If you want to assess the effectiveness of your governance processes, you need controls testing. This is often needed to fulfil compliance obligations, meet contractual expectations, or demonstrate adherence to standards.

Controls testing only:

won’t directly conclude on accuracy or fairness
can conclude on the controls in place to ensure accuracy or fairness.

This distinction is important.

Note: there is a way to extend the controls testing to provide a broader conclusion; but this is atypical. It needs the right types of controls, and the right level of depth in testing those controls.

Substantive testing only:

won't conclude on the controls in place
often won't involve evaluating processes, important building blocks to understand (and correct if needed)
can, but often won't, identify the root causes of issues (because controls/processes were not checked).

If you want both - a conclusion about integrity, and about the controls in place to ensure integrity - you need a combined testing approach. A review that tests controls and tests the models/algorithms and outputs.

Testing Results

The descriptions and examples here are high-level.

Substantive Testing Results

Substantive testing provides direct evidence by examining the algorithmic system’s outputs or results.

For example, in a credit decisioning algorithm review, substantive testing might reveal that 5% of declined applications for a specific demographic group were incorrectly assessed.

Controls Testing Results

Controls testing evaluates the governance mechanisms surrounding the algorithmic system.

In the same credit decisioning context, controls testing might uncover that credit scoring models were inconsistently updated throughout the year, potentially leading to incorrect assessments.

Key differences in the Results

In the substantive testing example, the result showed what has actually happened. Controls testing showed the potential for something to happen and to not be picked up when it does.

The substantive testing is a lookback. It does not consider controls, so it usually can’t be used to determine what might happen in future.

The controls testing can’t reliably reveal errors. But it can help determine how sustainably a process may operate in future (if controls continue to function in the same way).

To address these limitations, the two approaches can be combined.

Combined Testing Approach

Combining controls testing and substantive testing provides a more robust view of algorithm integrity. It covers both the operational framework (controls) and actual performance (outputs).
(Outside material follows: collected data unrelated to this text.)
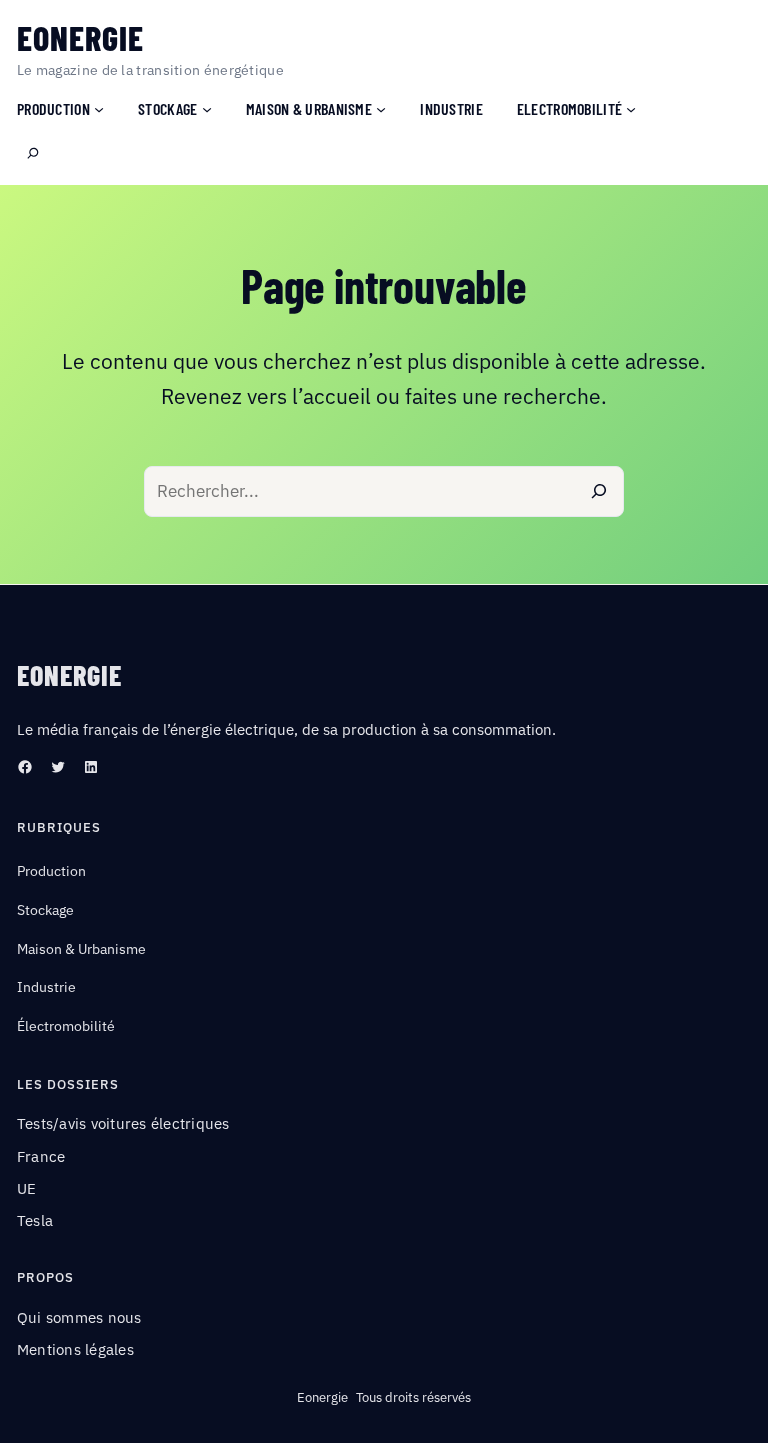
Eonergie (80, 37)
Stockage (45, 910)
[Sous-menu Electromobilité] (631, 108)
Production (51, 871)
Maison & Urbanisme (81, 949)
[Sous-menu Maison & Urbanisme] (381, 108)
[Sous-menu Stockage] (207, 108)
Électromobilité (66, 1026)
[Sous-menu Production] (99, 108)
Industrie (46, 987)
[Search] (598, 491)
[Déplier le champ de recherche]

Consider an insurance company reviewing its claims processing algorithm:

Controls testing might involve assessing the data input validations, the change management procedures for algorithm updates, and the monitoring systems for detecting unusual claims decisions.
Substantive testing could include reviewing processed claims to verify accuracy, analysing the distribution of claim outcomes across different policyholder groups, and examining specific cases flagged as potential fraud.

By combining these approaches, the review offers assurance on both the effectiveness of governance mechanisms and the validity of individual claim decisions.

Know what to expect

You don’t need to know the exact details – technical knowledge about reviews is not necessary.

However, understanding the different approaches can help you anticipate what the review will cover and ensure it aligns with your objectives.

Disclaimer: The information in this article does not constitute legal advice. It may not be relevant to your circumstances. It was written for specific algorithmic contexts within banks and insurance companies, may not apply to other contexts, and may not be relevant to other types of organisations.